Around 70 museum collection items at the University of Aberdeen come from Sierra Leone. It is one of the most significant African collections at the University, alongside those from Nigeria, Ghana, South Africa, Zimbabwe, and Malawi. Most of the collection has been in Aberdeen for over 100 years, and our historic records for many of the items unfortunately provide little detail on the circumstances of how the University acquired them. But we do know that many of the items were brought to Aberdeen during the period when much of Sierra Leone was a Protectorate under British colonial administration. The largest bequest consists of twenty items that were given to the University by a Mrs Hugh Ross in 1913. This blog post will explore one item in particular, and the woman who owned it: the snuff box of the Mende kor mahei (war chief) Madam Yoko.
"Map of the West Coast of Africa" Compiled from official documents, By John Arrowsmith. 1843. London
Snuff box that "belonged to Madame Yoko, late chieftainess of Mendi tribe" - presented by Douglas M. Spring, 1907." ABDUA:7140
Colonialism in Sierra Leone
In Madam Yoko’s time, the interior of Sierra Leone was a British Protectorate (from 1896 to 1961), meaning that it was incorporated into the British Empire, while retaining local systems of indigenous leadership autonomy. Prior to that, there had been a colonial presence in the country for around a century. A colony had first been established in 1787 by the slavery abolitionist and philanthropist, Granville Sharp, and the Committee for the Relief of the Black Poor in London. It was intended to be a settlement for formerly enslaved people. This early colony fared poorly, and was destroyed in a dispute with the local Koya Temne in December 1789. Granville Sharp resurrected the colony as a stock company, the Sierra Leone Company (SLC). In 1808, Sierra Leone became a Crown colony, so was ruled by a governor chosen by the British monarch.
Madam Yoko
Madam Yoko is a complicated figure due to her relationship to the British colonial government in Sierra Leone. She is also an interesting example of a powerful woman, of which there are a great many referenced in historic scholarship on Sierra Leone.
Madam Yoko did not become Madam Yoko until later in life. As a child, she was called Soma. Only when she was initiated into the Sande society – a women’s initiation association – did she attain adulthood in Mende society and her adult name, Yoko.

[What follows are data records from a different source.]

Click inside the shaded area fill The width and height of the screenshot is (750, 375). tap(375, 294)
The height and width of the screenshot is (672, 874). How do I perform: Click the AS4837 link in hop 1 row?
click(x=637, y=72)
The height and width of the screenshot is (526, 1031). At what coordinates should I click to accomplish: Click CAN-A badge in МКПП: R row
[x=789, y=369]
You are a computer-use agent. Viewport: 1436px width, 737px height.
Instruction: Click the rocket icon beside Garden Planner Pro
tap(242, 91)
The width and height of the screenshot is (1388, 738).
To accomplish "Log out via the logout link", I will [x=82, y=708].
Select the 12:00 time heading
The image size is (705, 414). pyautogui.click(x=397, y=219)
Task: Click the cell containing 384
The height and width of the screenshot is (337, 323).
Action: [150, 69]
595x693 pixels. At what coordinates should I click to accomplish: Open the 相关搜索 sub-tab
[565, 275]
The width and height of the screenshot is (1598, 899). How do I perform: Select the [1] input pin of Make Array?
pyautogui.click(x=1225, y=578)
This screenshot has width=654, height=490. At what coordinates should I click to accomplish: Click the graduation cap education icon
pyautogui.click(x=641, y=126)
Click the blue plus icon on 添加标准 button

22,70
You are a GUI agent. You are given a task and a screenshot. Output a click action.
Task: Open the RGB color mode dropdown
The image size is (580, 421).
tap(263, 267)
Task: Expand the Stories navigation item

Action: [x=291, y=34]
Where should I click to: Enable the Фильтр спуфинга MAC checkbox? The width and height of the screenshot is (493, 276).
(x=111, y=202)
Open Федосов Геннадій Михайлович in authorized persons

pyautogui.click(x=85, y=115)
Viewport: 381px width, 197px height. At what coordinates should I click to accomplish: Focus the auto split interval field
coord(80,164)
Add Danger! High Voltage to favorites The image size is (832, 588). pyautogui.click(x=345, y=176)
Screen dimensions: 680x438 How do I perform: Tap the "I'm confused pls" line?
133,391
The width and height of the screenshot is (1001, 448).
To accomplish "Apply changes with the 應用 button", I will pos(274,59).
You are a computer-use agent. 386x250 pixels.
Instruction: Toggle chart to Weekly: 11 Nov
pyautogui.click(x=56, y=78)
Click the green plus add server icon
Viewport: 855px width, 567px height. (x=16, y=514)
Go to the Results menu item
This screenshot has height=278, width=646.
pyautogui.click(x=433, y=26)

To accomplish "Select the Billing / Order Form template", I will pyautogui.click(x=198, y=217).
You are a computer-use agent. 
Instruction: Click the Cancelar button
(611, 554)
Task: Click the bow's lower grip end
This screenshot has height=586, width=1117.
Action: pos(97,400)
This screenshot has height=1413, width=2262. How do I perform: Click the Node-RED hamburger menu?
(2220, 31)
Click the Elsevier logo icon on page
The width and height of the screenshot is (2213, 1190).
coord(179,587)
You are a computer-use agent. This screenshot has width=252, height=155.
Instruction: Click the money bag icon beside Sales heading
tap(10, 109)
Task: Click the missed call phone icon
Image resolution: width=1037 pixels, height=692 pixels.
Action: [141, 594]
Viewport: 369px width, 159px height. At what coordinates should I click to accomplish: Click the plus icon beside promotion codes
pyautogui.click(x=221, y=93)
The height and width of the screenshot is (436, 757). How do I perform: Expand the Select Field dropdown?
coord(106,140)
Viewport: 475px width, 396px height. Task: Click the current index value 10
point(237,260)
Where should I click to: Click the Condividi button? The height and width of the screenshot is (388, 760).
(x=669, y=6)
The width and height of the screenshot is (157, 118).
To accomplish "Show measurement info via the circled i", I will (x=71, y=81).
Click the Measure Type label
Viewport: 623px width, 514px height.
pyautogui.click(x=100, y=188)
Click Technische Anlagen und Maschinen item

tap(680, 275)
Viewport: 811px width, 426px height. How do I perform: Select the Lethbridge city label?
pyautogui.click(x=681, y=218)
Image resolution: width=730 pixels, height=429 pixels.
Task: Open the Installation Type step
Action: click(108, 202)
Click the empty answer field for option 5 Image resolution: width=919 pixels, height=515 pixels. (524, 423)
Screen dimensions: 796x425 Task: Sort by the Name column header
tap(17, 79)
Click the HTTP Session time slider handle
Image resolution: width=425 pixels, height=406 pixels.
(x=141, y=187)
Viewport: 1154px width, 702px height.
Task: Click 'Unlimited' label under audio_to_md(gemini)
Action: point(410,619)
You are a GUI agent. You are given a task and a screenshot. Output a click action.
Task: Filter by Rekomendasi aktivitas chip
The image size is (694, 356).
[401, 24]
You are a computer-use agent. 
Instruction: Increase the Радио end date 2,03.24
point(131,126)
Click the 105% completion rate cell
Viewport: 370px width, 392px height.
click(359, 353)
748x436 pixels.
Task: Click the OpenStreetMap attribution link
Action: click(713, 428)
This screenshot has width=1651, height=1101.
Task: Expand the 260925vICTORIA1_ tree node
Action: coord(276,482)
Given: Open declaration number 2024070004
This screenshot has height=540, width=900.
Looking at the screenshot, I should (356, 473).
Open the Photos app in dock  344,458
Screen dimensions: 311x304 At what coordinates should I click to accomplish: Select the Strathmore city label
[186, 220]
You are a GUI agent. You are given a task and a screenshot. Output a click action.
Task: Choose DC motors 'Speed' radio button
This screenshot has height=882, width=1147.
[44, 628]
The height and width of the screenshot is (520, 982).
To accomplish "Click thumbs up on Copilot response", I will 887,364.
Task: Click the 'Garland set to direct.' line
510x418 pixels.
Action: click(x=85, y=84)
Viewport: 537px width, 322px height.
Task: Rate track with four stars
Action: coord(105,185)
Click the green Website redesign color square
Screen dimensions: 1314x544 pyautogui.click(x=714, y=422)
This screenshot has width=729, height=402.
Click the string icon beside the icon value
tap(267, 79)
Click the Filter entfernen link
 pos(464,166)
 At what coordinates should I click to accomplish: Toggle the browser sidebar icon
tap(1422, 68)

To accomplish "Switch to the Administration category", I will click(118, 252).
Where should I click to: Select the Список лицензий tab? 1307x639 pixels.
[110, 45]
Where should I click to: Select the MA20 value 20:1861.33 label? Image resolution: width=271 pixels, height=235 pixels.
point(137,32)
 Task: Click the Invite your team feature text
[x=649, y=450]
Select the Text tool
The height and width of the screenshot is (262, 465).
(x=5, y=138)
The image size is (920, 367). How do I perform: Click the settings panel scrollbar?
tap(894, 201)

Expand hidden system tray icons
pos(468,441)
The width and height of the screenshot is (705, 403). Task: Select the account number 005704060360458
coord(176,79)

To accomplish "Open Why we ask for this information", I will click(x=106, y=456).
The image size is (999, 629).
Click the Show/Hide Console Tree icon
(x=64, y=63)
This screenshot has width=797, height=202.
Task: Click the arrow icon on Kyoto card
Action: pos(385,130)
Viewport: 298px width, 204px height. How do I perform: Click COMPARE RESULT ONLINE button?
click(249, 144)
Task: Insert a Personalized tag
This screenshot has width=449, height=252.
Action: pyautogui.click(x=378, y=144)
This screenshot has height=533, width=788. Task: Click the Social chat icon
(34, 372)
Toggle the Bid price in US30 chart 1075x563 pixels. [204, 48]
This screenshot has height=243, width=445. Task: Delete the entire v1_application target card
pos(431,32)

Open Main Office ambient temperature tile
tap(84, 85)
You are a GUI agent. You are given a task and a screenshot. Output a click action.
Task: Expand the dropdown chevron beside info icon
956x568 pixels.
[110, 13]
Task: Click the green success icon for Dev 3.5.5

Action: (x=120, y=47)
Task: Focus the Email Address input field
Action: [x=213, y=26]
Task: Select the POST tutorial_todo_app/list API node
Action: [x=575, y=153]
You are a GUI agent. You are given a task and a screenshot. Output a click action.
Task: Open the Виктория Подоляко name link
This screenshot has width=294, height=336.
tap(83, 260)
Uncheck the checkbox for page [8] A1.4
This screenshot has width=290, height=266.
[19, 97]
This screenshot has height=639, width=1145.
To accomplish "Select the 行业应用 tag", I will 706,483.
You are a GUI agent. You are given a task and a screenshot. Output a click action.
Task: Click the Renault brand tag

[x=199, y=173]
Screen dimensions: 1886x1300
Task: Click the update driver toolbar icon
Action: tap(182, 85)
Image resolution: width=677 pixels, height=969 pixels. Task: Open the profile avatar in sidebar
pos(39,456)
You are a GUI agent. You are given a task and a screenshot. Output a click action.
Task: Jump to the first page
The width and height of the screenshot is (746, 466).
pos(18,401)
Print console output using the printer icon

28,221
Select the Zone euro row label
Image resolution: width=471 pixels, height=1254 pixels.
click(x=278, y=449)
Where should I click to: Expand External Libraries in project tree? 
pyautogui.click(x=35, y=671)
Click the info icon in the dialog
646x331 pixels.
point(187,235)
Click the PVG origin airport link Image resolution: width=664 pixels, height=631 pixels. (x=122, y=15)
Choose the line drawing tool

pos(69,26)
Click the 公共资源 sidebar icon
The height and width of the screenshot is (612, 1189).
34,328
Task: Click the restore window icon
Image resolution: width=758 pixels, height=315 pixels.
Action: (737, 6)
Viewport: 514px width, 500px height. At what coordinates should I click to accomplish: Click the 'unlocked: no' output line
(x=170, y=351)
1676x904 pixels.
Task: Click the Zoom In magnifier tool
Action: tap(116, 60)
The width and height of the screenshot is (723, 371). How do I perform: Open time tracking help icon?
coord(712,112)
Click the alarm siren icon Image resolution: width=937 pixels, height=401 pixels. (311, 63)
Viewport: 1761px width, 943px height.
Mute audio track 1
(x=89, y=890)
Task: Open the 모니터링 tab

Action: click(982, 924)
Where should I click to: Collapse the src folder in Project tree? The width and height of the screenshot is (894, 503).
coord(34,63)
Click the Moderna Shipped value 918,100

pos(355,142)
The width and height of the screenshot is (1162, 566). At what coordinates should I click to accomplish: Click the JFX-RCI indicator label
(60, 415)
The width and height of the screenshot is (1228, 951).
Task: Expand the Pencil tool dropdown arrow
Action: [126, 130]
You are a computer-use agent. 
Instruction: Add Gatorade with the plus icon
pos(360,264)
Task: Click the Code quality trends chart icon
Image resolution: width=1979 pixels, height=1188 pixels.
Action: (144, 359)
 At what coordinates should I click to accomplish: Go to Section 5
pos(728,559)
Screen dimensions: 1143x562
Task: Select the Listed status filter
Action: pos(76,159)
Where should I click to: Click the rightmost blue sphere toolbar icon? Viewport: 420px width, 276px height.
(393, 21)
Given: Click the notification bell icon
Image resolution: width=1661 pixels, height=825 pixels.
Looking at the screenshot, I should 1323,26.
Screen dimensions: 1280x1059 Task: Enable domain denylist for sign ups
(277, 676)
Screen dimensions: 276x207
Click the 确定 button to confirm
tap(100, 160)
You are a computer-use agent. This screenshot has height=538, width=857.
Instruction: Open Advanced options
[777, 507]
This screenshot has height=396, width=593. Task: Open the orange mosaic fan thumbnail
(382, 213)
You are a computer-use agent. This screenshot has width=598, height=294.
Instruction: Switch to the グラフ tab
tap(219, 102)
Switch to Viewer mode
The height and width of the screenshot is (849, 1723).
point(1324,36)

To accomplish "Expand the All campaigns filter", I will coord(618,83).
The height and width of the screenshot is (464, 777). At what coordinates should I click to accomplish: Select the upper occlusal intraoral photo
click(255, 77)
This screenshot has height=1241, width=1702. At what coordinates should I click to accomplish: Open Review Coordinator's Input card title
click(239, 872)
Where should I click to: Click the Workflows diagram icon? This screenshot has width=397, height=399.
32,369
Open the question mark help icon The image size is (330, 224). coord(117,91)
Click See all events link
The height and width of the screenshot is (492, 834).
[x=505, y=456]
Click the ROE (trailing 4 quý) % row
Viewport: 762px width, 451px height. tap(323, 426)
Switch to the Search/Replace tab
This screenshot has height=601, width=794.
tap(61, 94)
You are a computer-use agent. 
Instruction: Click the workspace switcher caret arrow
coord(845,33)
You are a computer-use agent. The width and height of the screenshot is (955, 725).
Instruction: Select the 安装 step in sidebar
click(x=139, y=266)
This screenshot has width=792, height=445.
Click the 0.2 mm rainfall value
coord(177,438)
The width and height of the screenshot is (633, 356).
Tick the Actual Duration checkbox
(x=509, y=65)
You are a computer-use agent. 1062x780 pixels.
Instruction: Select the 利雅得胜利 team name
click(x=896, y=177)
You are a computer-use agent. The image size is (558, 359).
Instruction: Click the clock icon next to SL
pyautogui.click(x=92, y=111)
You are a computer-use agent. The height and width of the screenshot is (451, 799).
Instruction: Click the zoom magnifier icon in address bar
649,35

In some regions the female initiation society is known as Bundu instead of Sande. Three items in Aberdeen’s collection are identified as Bundu. One is shown on the right.
Female figure, carved in wood, with waist-band of glass beads and loin cloth in red cotton. Bundu, although described in Reid’s 1912 catalogue as Ashanti. ABDUA:7153
Madam Yoko's ascendance to power
As cultural associations that defined gender identity, the Poro and Sande supported female chieftancy and women taking on roles of political power. Madam Yoko’s ascendance to power came in part as a result of three marriages. Her third marriage was to the famous kor mahei, Gbanya, who founded the town of Senehun. He had established himself as head of the Kpa Mende confederacy, a loosely-affiliated group of chieftanices. But when a British colonial policemen publicly flogged Gbanya in 1875, his power started to wane. On his death in 1878, Madam Yoko took over. She filled a role as mediator between chiefs of the confederacy and the colonial government. In 1882, Governor Havelock of the Colony of Sierra Leone appointed her to oversee Senehun. Her superior in the region, Mohvee, died in 1884 and she took over, aligning herself with the British.
Remembering Madam Yoko: Sierra Leone at 60
Because of her close association with the British colonial government and their support of her as ‘Queen of Senehun’, Yoko was forced to flee from her own people during the Hut Tax War. The British government, grateful for her loyalty to the British Crown in this conflict, declared her a Paramount Chief, and Queen Victoria awarded her a silver medal. She served as Paramount Chief for another eight years, and died in 1906. Madam Yoko’s snuff box was presented to the University by Douglas M. Spring in 1907, one year after her death.
Madam Yoko is today memorialised throughout Freetown, with a large image of her on the Sierra Leone National Museum, and a luxury hotel named after her. In April of 2021 Sierra Leone marked the sixtieth anniversary of independence and Madam Yoko featured in some of the commemorations as a symbol of pre-colonial female leadership, albeit one whose relationship with British colonialism was complex.